__DATA LISTING__:
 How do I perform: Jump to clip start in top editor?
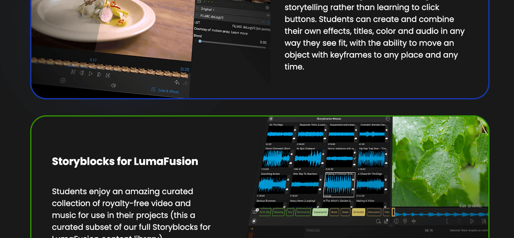(x=73, y=72)
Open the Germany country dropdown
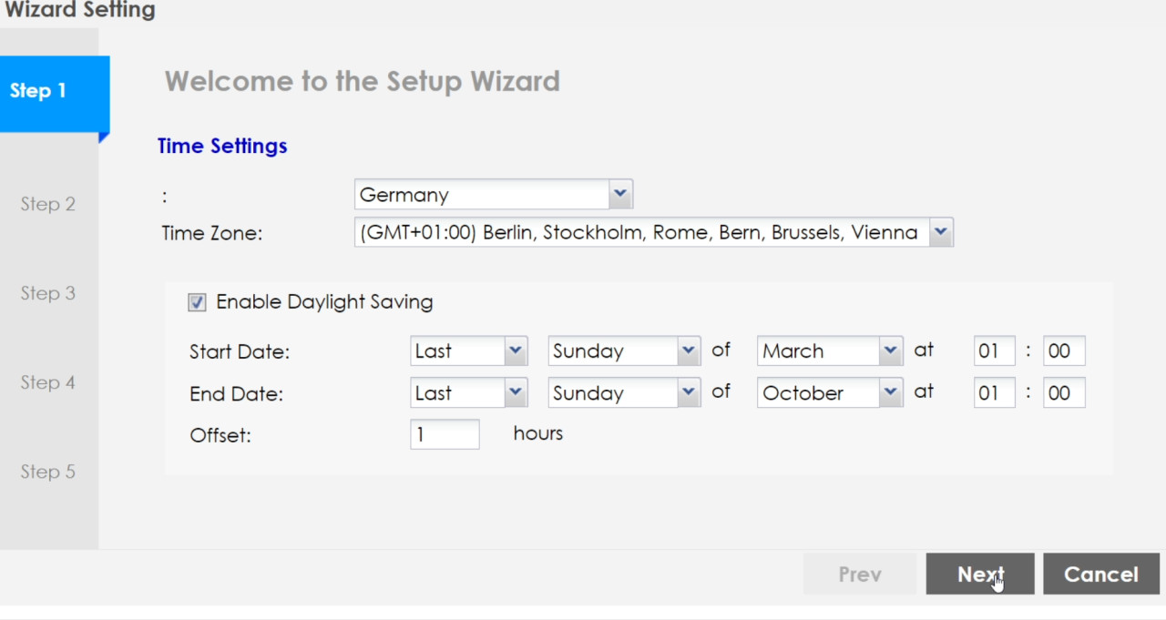 [493, 195]
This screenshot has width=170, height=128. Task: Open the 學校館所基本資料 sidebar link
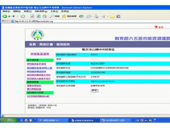click(36, 64)
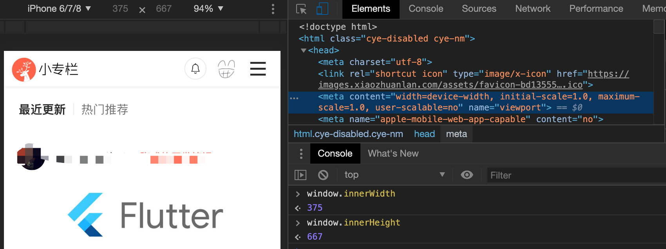Click the 热门推荐 tab on the page
This screenshot has height=249, width=666.
pyautogui.click(x=105, y=110)
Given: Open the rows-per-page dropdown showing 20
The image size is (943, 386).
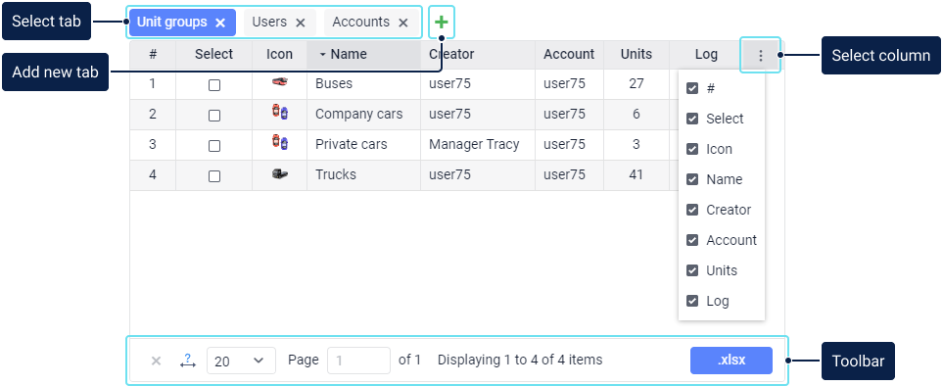Looking at the screenshot, I should click(241, 361).
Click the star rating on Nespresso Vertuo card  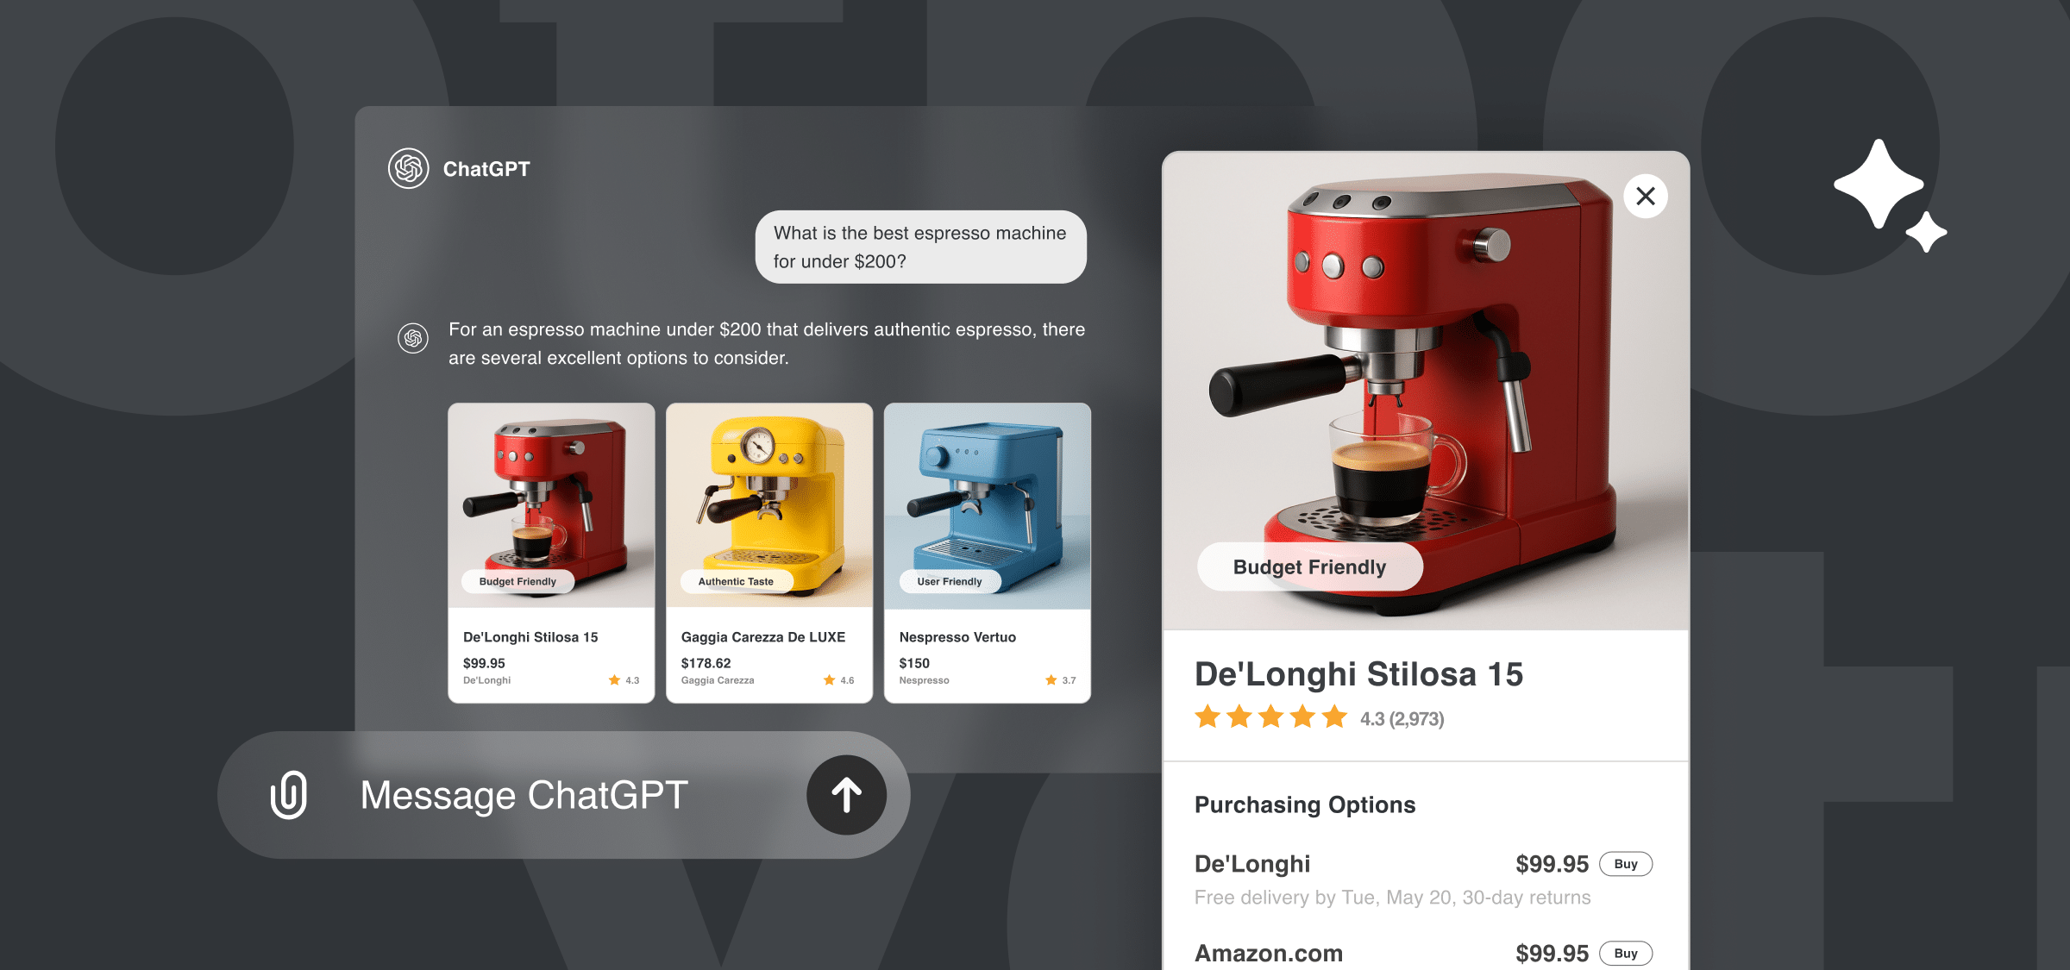pos(1060,680)
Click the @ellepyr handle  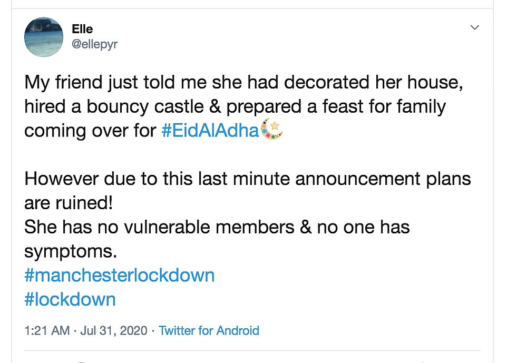coord(94,44)
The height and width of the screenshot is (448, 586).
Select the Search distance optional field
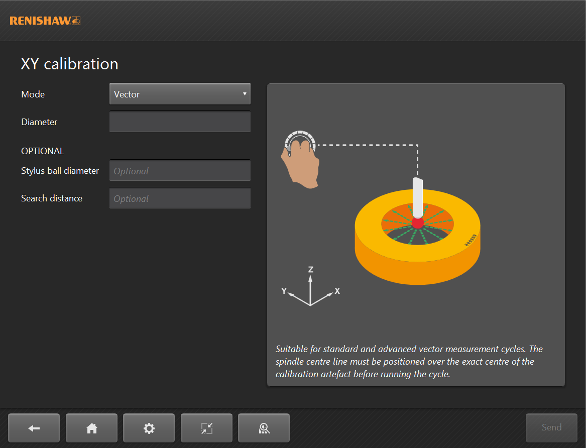pyautogui.click(x=179, y=198)
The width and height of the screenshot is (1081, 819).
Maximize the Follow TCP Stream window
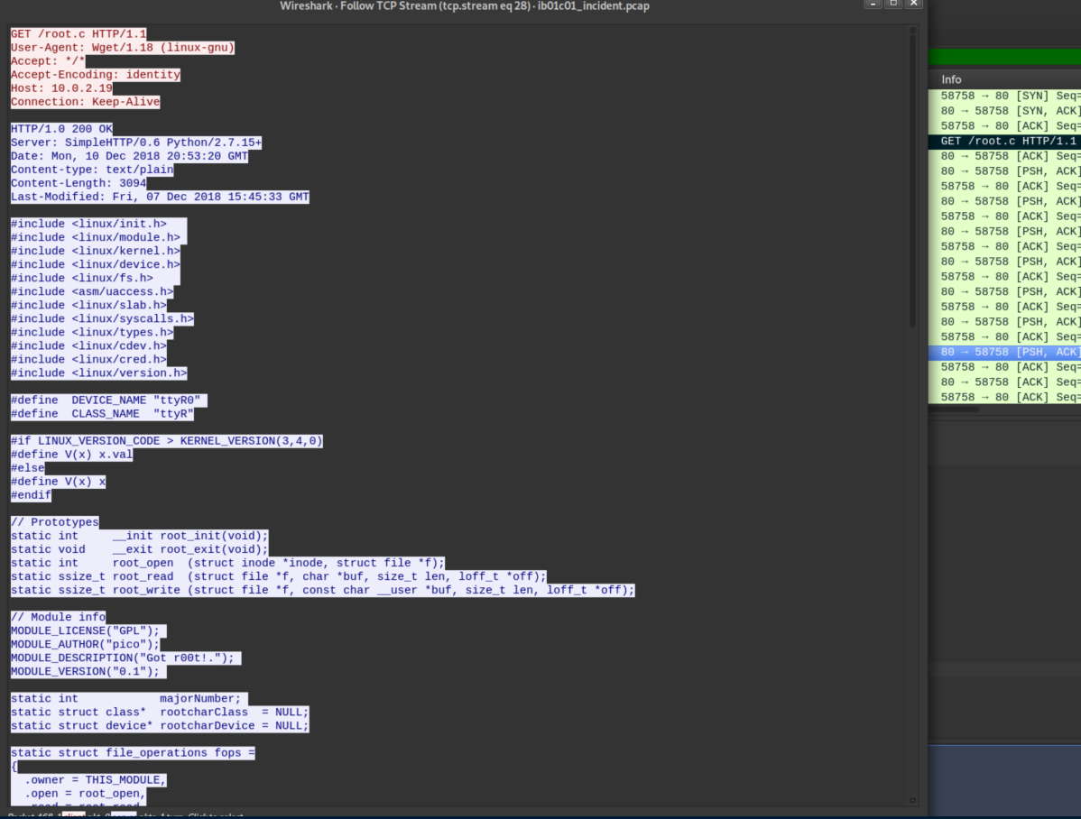(893, 5)
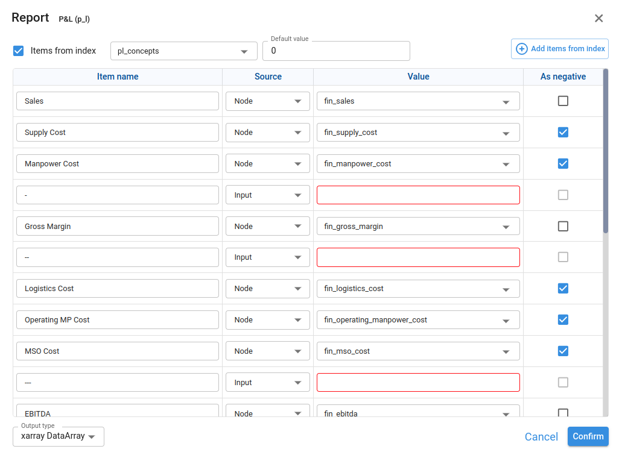Click the empty red Value field below Manpower Cost
The width and height of the screenshot is (622, 449).
[x=418, y=195]
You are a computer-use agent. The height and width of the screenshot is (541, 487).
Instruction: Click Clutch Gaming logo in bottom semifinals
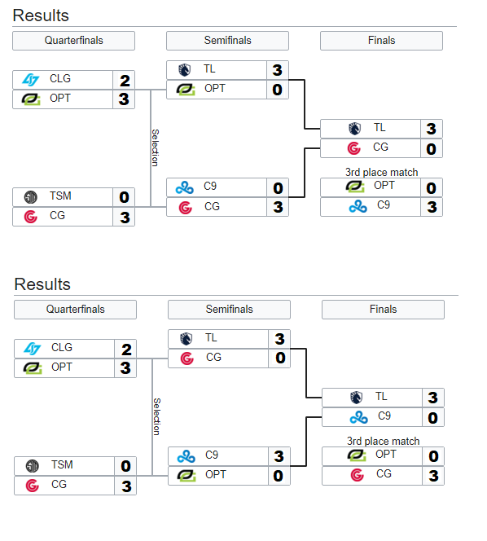[187, 358]
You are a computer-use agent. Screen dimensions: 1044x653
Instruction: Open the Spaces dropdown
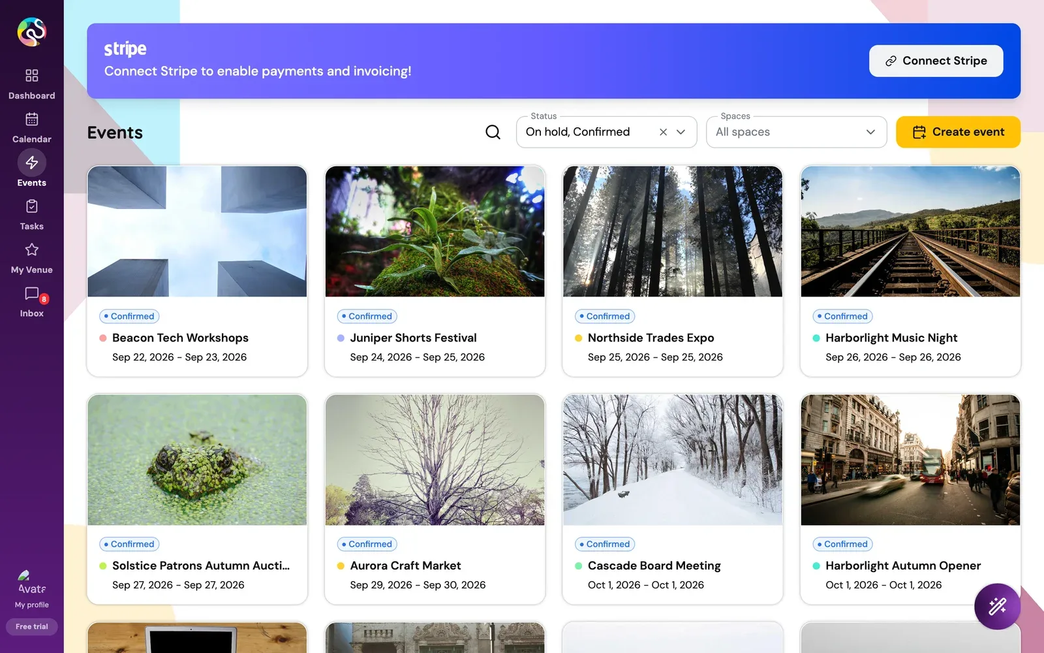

__WHAT YOU WILL DO__:
Find how many lines of the entries contain "computer". Respond with the number only.

__OUTPUT__:
2